Petualangan Aji terhenti di Persebaya pada 1999 karena memutuskan hijrah ke PSM Makassar. Tapi, dia kemudian datang lagi sebagai pelatih pada 2009 menggantikan Arcan Iurie yang meraih hasil buruk selama Divisi Utama 2008-2009.
Meski berstatus pelatih debutan, Aji memberikan kenangan manis lagi untuk Persebaya. Saat itu, Persebaya menjalani laga play-off melawan PSMS Medan untuk lolos ke ISL 2009-2010. Aji pun sukses menang.
Saat Persebaya diterpa dualisme mulai 2011, Aji kembali ditunjuk sebagai pelatih. Manajemen saat itu menggunakan nama Persebaya 1927 yang tampil di IPL 2011. Lagi-lagi, Aji sukses membawa timnya di puncak klasemen. Sayang, kompetisi itu dihentikan saat sudah memainkan 22 laga.
Catatan itu cukup membuktikan bahwa Aji adalah sosok yang sulit dilupakan dengan jasanya untuk Persebaya. Status legenda Persebaya melekat padanya. Tapi, Aji bukan hanya legenda untuk satu klub Jawa Timur.
Aji merupakan pelatih berlatar belakang asli Kepanjen, Malang, yang memulai kariernya bersama Arema di Galatama pada 1987. Sebagai pemain, dia memberi gelar Galatama untuk Singo Edan pada musim 1992.

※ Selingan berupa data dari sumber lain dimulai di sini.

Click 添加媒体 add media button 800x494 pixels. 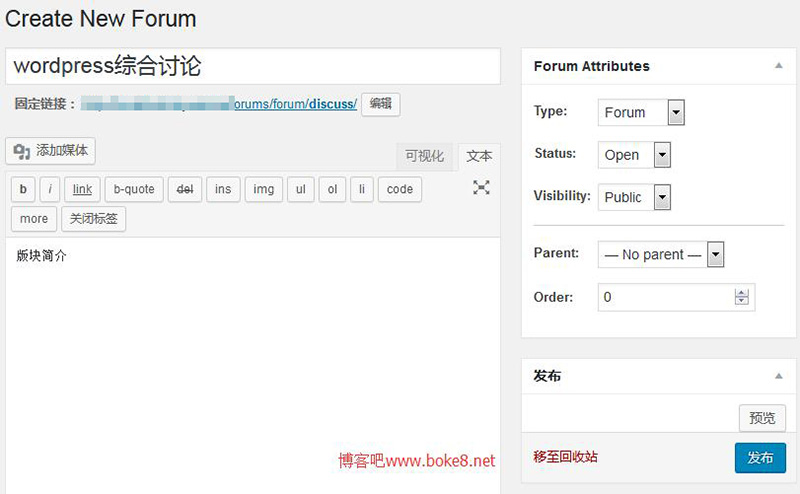click(51, 151)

Keputusannya pindah ke Persebaya pada 1995 melahirkan banyak protes keras dari Aremania. Sudah bukan rahasia lagi, rivalitas dengan Bonek menjadi alasannya.
Aji lantas kembali ke Arema dengan status pelatih pada awal musim 2017. Lagi-lagi, dia mampu mempersembahkan trofi juara, kali ini adalah Piala Presiden 2017 untuk kebanggaan masyarakat Malang tersebut.

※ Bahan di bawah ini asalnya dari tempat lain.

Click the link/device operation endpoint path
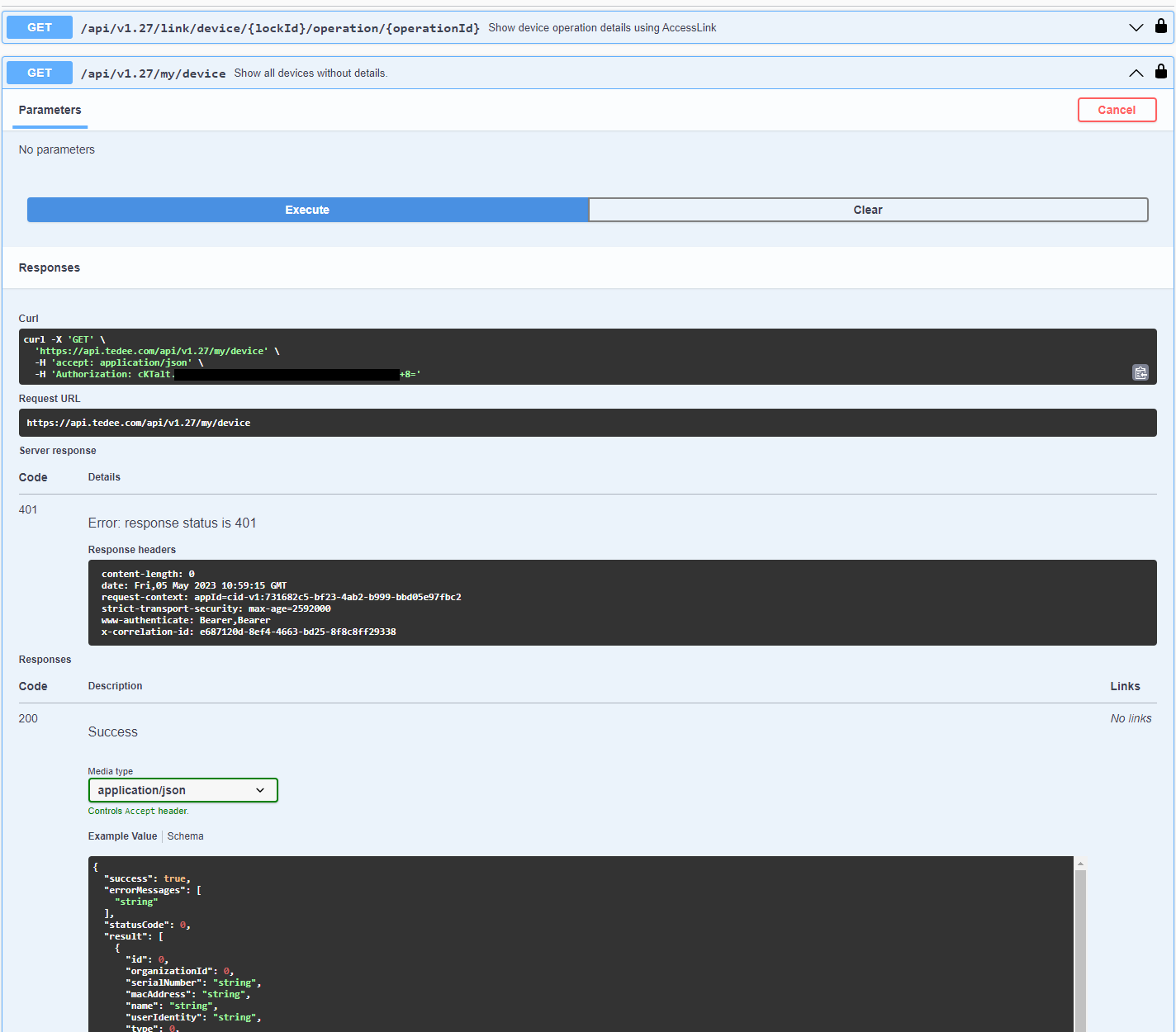1176x1032 pixels. (280, 28)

Tak ketinggalan, di Persebaya pun dia mempersembahkan gelar turnamen pramusim. Dia membawa Bajul Ijo memenangi Piala Gubernur Jatim 2020 setelah mengalahkan Persija Jakarta di partai puncak.
Kesuksesan Aji bersama Persebaya dan Arema itu menjadi catatan khusus. Dia pernah memberi prestasi untuk dua klub yang merupakan rival lama di Jawa Timur itu sebagai pemain maupun pelatih.
Aji Santoso bahkan satu-satunya orang yang pernah menjadi pemain dan pelatih untuk dua klub tersebut. Dia merupakan sosok yang sangat disegani dan dihormati oleh Aremania dan Bonek yang masih dalam perselisihan hingga sekarang itu.